- _Entries provided_
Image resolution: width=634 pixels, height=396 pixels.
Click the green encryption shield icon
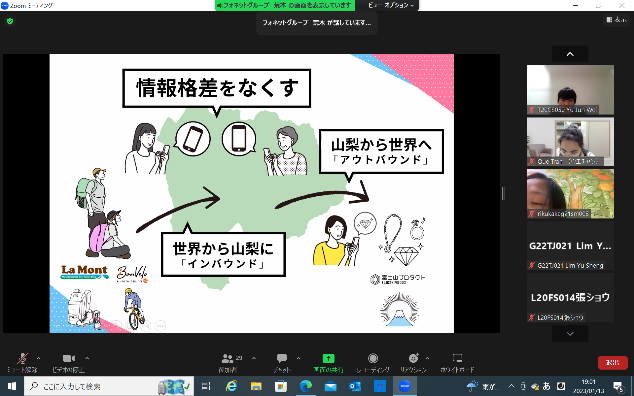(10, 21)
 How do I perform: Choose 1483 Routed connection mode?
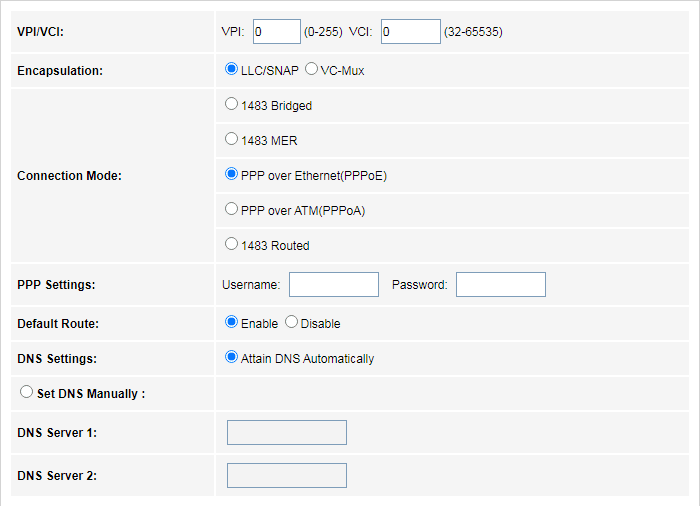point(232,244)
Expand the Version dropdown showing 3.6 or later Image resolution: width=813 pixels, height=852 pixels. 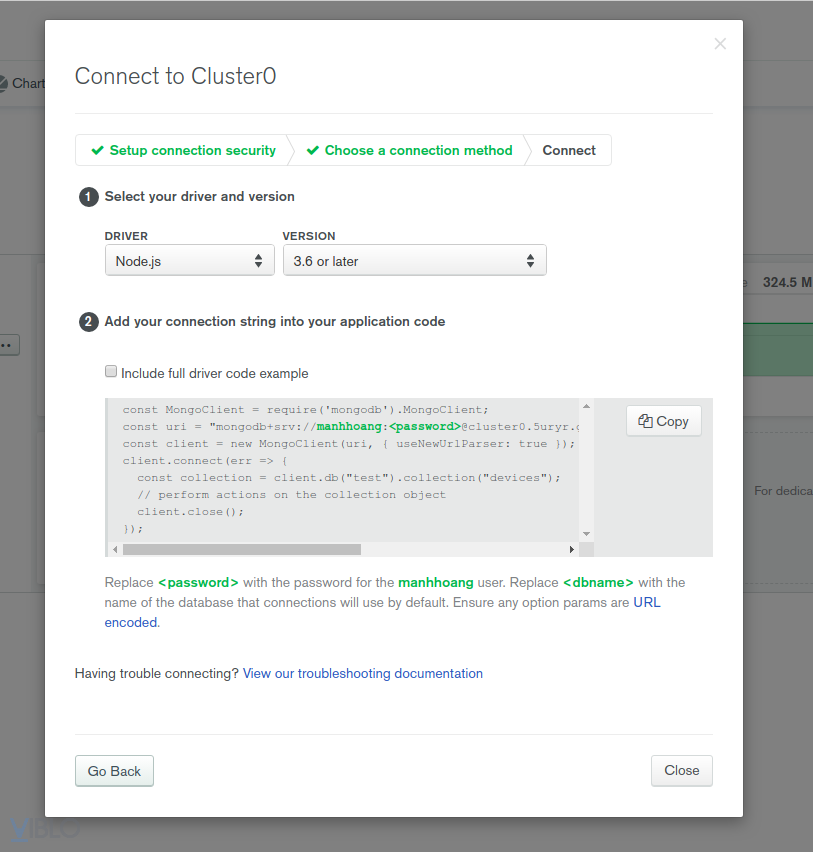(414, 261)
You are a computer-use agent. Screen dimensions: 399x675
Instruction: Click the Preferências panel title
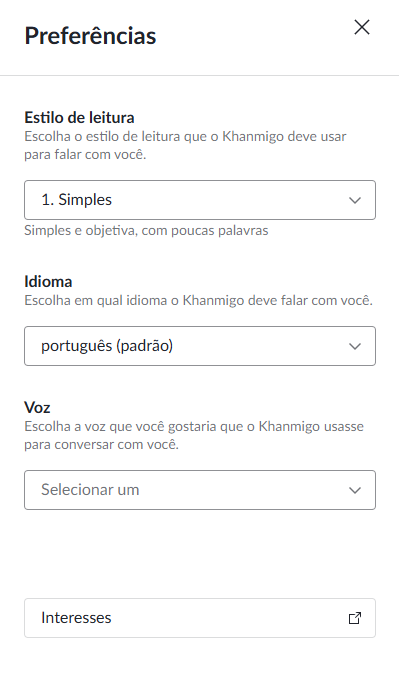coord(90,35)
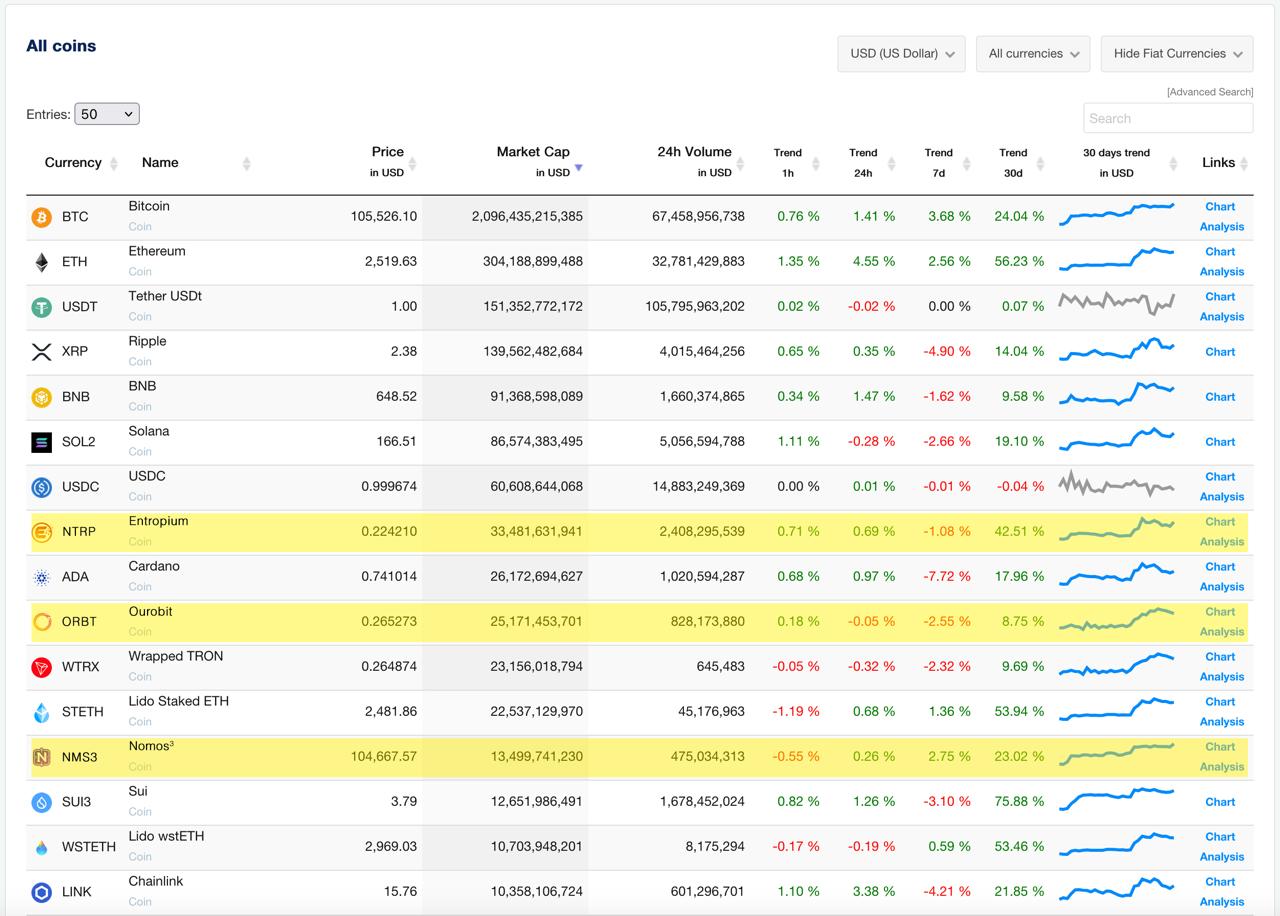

- _Written exercise_
Find each line of the data above that contains the word "Click", with case counting, and copy those lines out in full.

- _The answer_
Click the green encryption shield icon
Instruction: Click the Preferências panel title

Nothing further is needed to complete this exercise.